Steps by some European governments over the weekend to guarantee deposits may avoid a panic among consumers but will not help banks cope with their financing problems, said Adrian Darley, a fund manager at Resolution Asset Management in London.
“There are still a lot of issues out there,” Mr. Darley said. “Deposit guarantees are just a short-term solution. It does not necessarily help with interbank loans or if you have bad loans on your books. It will take a lot more than that.”
In Iceland and Russia, trading on banking shares was halted after indexes fell more than 14 percent.

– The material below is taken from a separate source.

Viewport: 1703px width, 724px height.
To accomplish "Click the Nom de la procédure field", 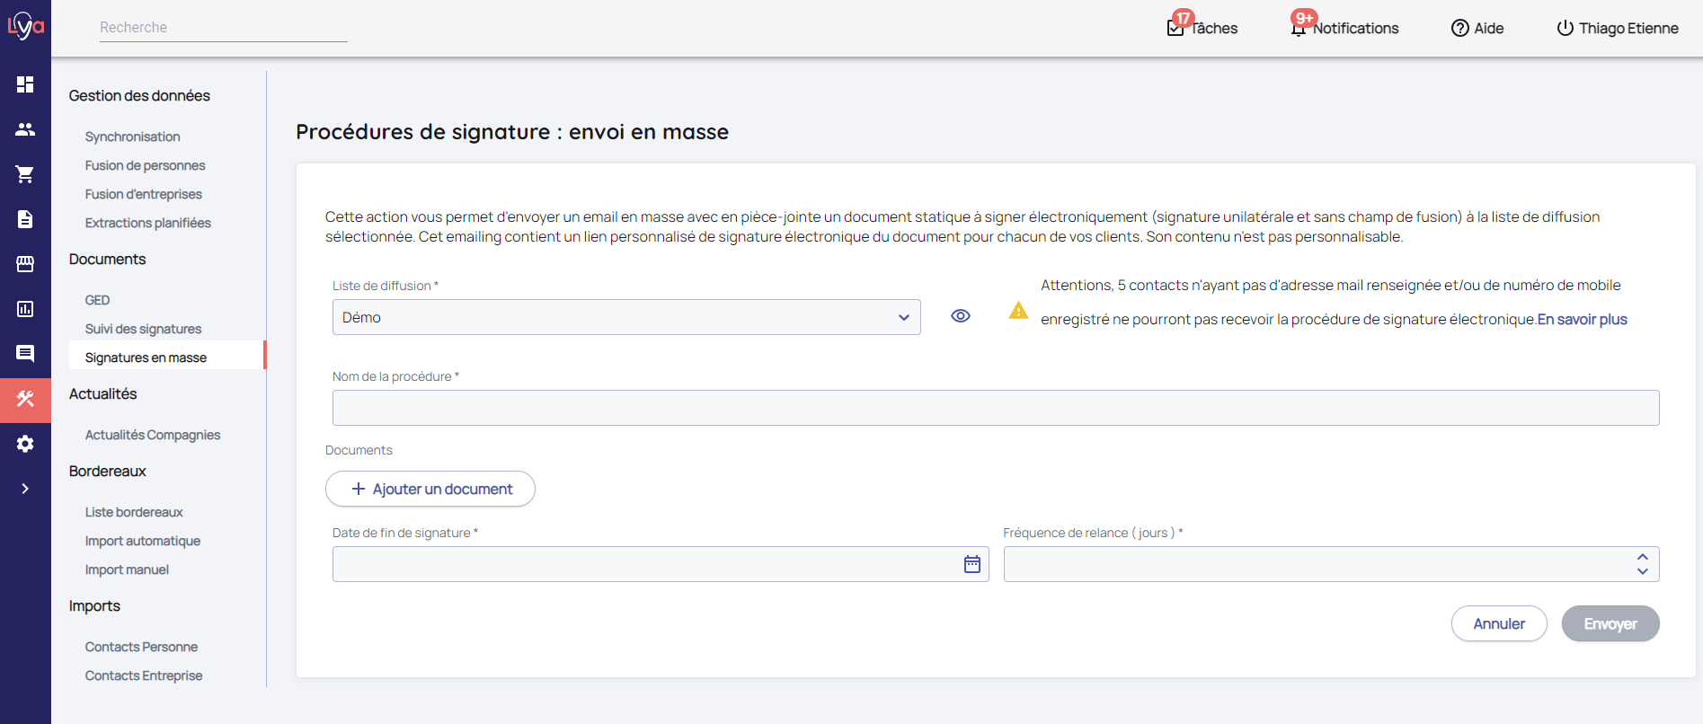I will coord(995,408).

Shares of industrial companies were hammered in Europe with EADS, the parent of Airbus, falling 7.5 percent, ArcelorMittal, the world’s biggest steel maker, falling 8.6 percent, and the German automaker Daimler down 5.8 percent. British Airways slid 10.3 percent.
BNP Paribas, which acquired a majority stake in Fortis for about $20 billion in an emergency deal late Sunday, was unchanged, while shares of Fortis were suspended. Trading in Unicredit, the big Italian bank, was delayed for an hour after the bank said late Sunday that it would seek about $9.1 billion in new funding and cut its earnings outlook. And Hypo Real Estate, the second-biggest German mortgage lender, fell 28 percent in Frankfurt after it received a new $68 billion bailout Sunday from German banks and the national government in Berlin.

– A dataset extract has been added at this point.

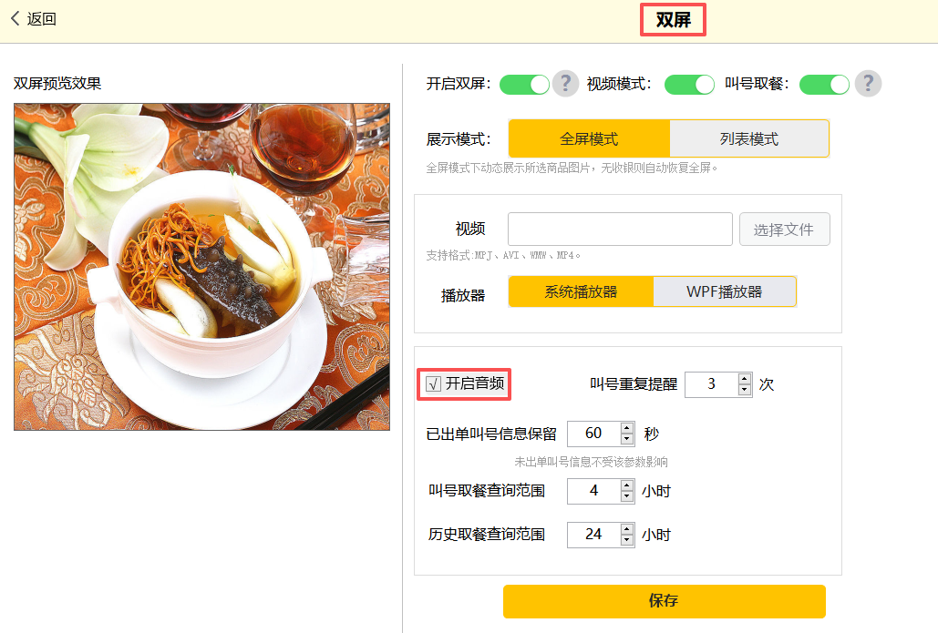The image size is (938, 633).
Task: Click the back arrow icon
Action: [x=15, y=18]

Shares also dropped because many clients are pulling their money out of hedge funds and other investment funds with disappointing returns. “We’re seeing forced sales from redemptions,” Mr. Darley said.
Shares in HBOS, the British mortgage lender that agreed to be bought by Lloyds in a government-brokered deal, opened 20 percent lower on Monday.

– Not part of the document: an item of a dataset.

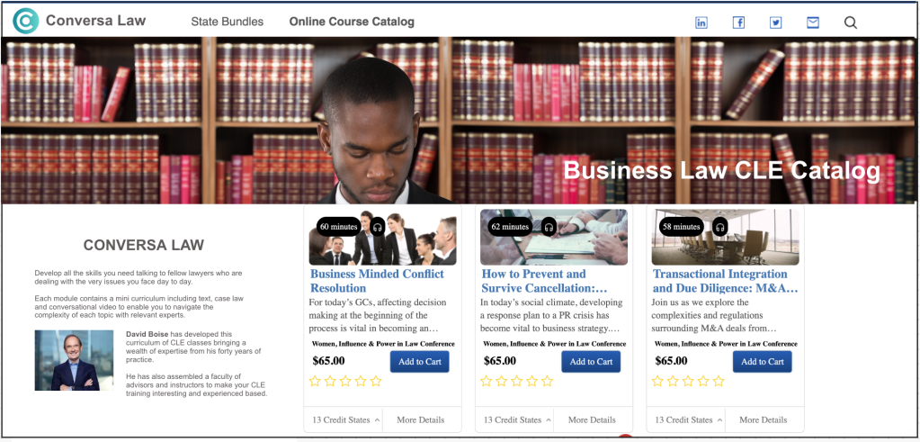The height and width of the screenshot is (442, 920).
Task: Open the Twitter icon in header
Action: 776,23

Nicholas Bibby, an economist in the Singapore office of Barclays Capital, said that falling share prices showed that many investors were still worried that banking difficulties might spread even after the passage of the financial bailout plan in Washington. “It’s a fear of contagion,” he said, while adding that Asian banks were better positioned than most to withstand the current problems because the region’s high savings rate tends to mean that Asian banks are net lenders in international money markets.
Concerns about Asian exports have also been rising for months, as the region’s high savings rate means that it also has weak spending on consumption and remains heavily dependent on overseas demand.
CFC Seymour, a Hong Kong securities firm, pointed out in an investment newsletter on Monday that even before recent problems in financial markets, the combined trade balance of Japan, South Korea, Taiwan, Thailand, Indonesia and the Philippines had gone from a surplus of $19 billion as recently as last October to a deficit of $2 billion in July. Only China is still running consistently large trade surpluses.
The realignment in the currency markets that has lifted the dollar and yen against the euro continued, as investors worried about Europe’s banks and economic health and continued their flight to the apparent stability of Japan’s financial system.
The euro fell to $1.3609 in Paris morning trading, from $1.3772 in New York late Friday. The dollar fell to 103.42 yen from 105.32, and the euro declined to 140.74 yen from 145.07.
The Shanghai stock exchange, closed for the last week for China’s National Day holiday, reopened on Monday with the Shanghai A-share market down 3.5 percent. The China Securities Regulatory Commission announced on Sunday that it would experiment with the introduction of short-selling and trading on margin on a limited basis, but did not say when the trial would begin.
Keith Bradsher, Ian Austen, David Jolly and Julia Werdigier contributed reporting.